Thursday, January 14, 2016

Amazon pollution

We saw this pipe line on our way in and out of the Amazon

In 1964, Texaco (now Chevron), discovered oil in the remote northern region of the Ecuadorian Amazon, known as the "Oriente."  Oil workers moved into their backyard and founded the town of Lago Agrio, named for Texaco's birthplace of Sour Lake. However, despite existing environmental laws, Texaco made deliberate, cost-cutting operational decisions that, for 28 years, resulted in an environmental catastrophe that experts have dubbed the "Rainforest Chernobyl.

Texico exploitation in the Ecuadorian Amazon has done more than pollute the water and soil of one of the world's most unique and irreplacable ecosystems. It has irreversibly altered and degraded an environment that people have called home for millennia. Indigenous people who knew the forest intimately and lived sustainably off its resources for countless generations have found themselves forced into dire poverty, unable to make a living in their traditional ways when the rivers and forests are empty of fish and game. Native Amazonians and recent migrants to the area alike suffer from a health crisis that includes cancer and birth defects.
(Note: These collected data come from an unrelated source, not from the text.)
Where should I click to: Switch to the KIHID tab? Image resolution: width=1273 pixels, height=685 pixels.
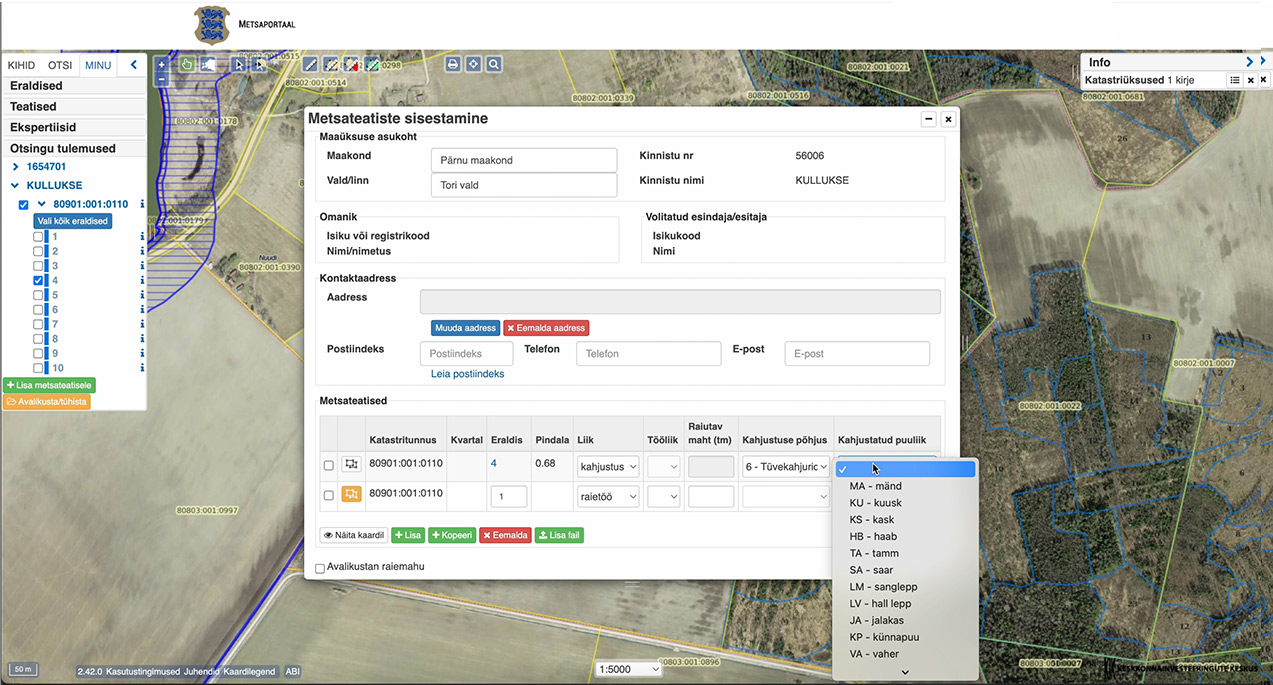pos(21,65)

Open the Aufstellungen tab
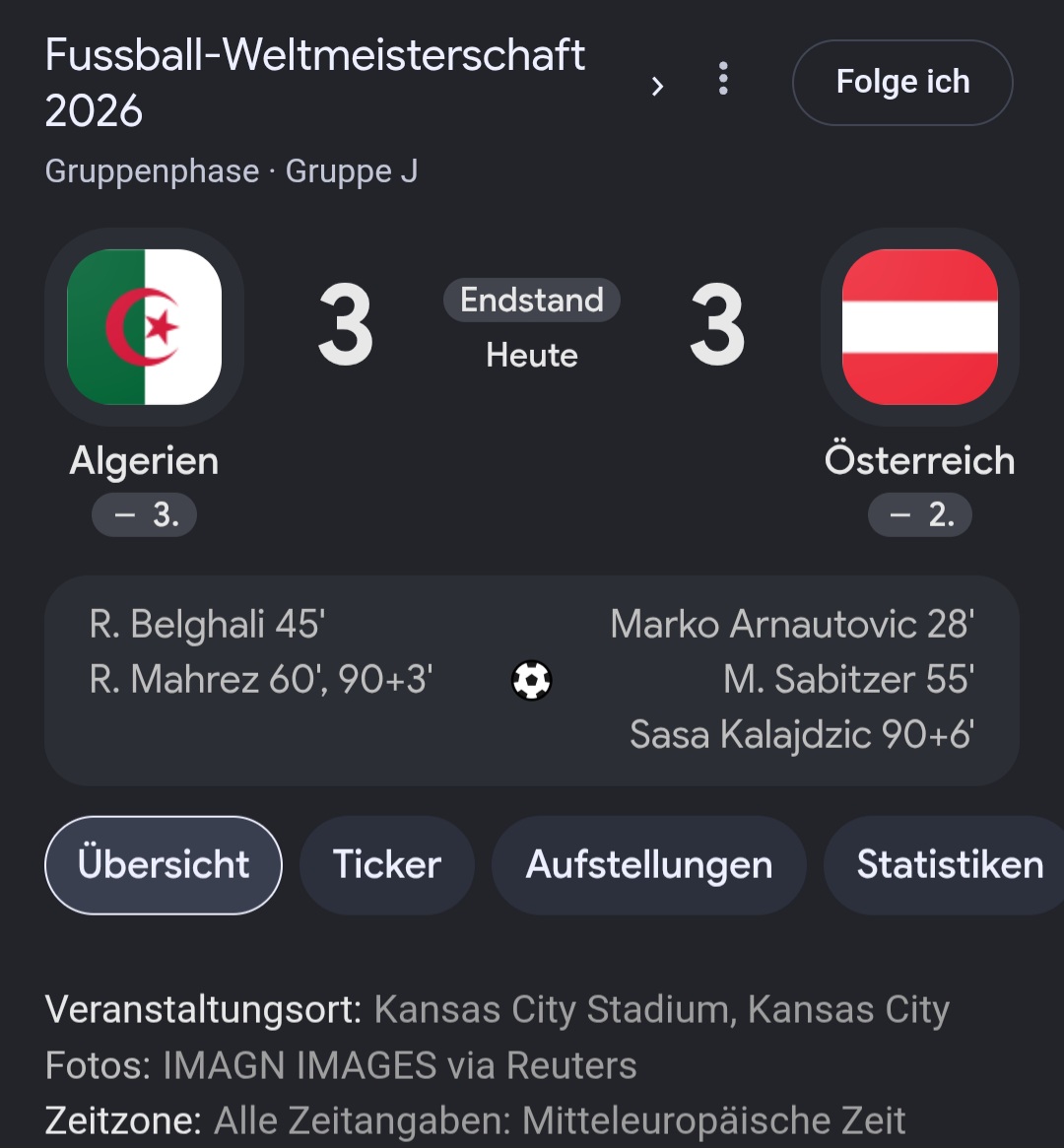(649, 864)
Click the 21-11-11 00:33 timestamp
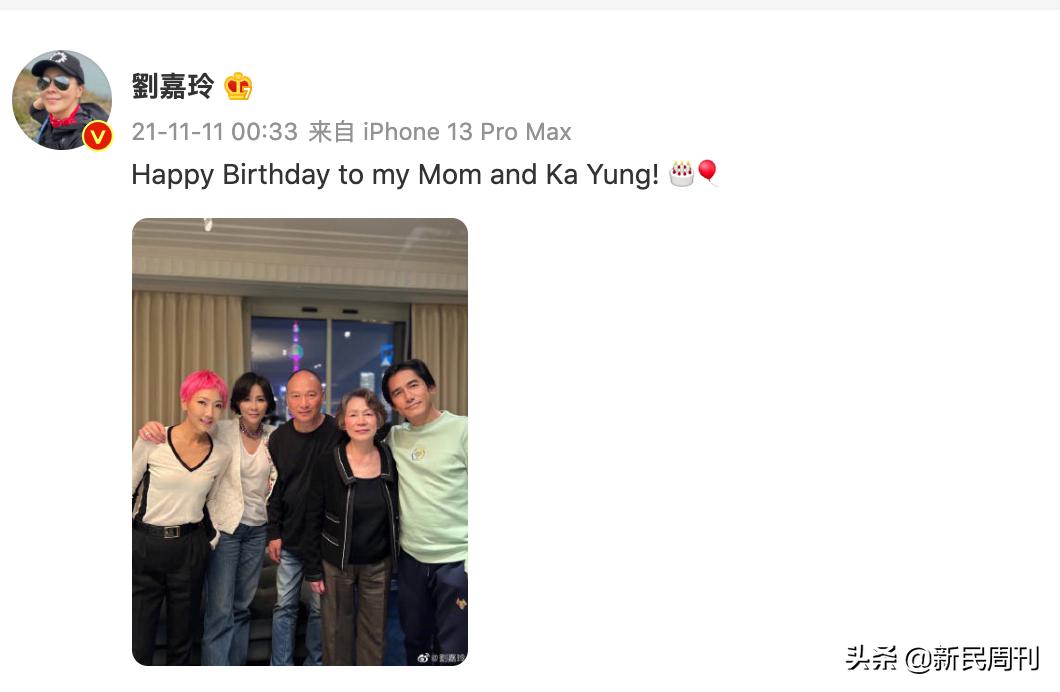Viewport: 1060px width, 692px height. pos(214,132)
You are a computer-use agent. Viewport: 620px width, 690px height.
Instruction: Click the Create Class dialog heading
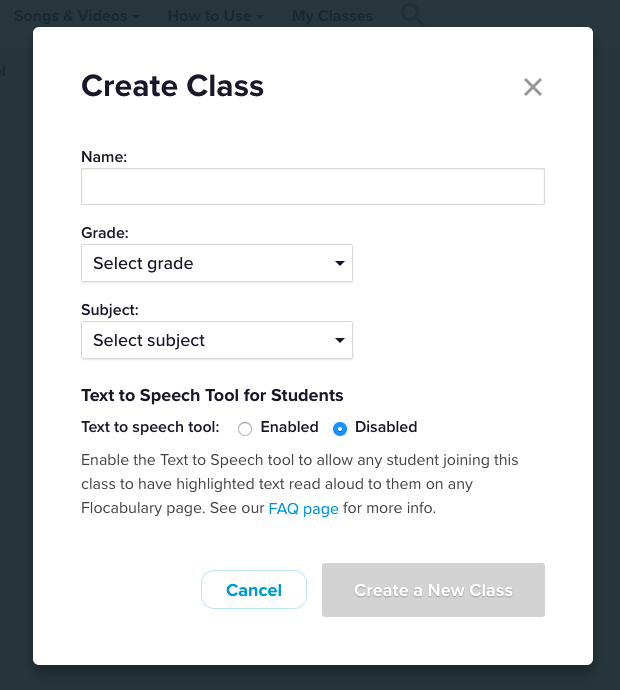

For the indigenous, the physical ailments they suffer from are only accentuated by the cultural impoverishment that the oil industry has brought to the region, in many cases amounting to the almost total loss of ancient traditions and wisdom.

In a rainforest area roughly three times the size of Manhattan, Texaco carved out 350 oil wells, and upon leaving the country in 1992, left behind some 1,000 open toxic waste pits. Many of these pits leak into the water table or overflow in heavy rains, polluting rivers and streams that 30,000 people depend on for drinking, cooking, bathing and fishing. Texaco also dumped more than 18 billion gallons of toxic and highly saline "formation waters," a byproduct of the drilling process, into the rivers of the Oriente. At the height of Texaco's operations, the company was dumping an estimated 4 million gallons of formation waters per day, a practice outlawed in major US oil producing states like Louisiana, Texas, and California decades before the company began operations in Ecuador in 1967. By handling its toxic waste in Ecuador in ways that were illegal in its home country, Texaco saved an estimated $3 per barrel of oil produced.

Maybe we do need some government regulations.........just sayin.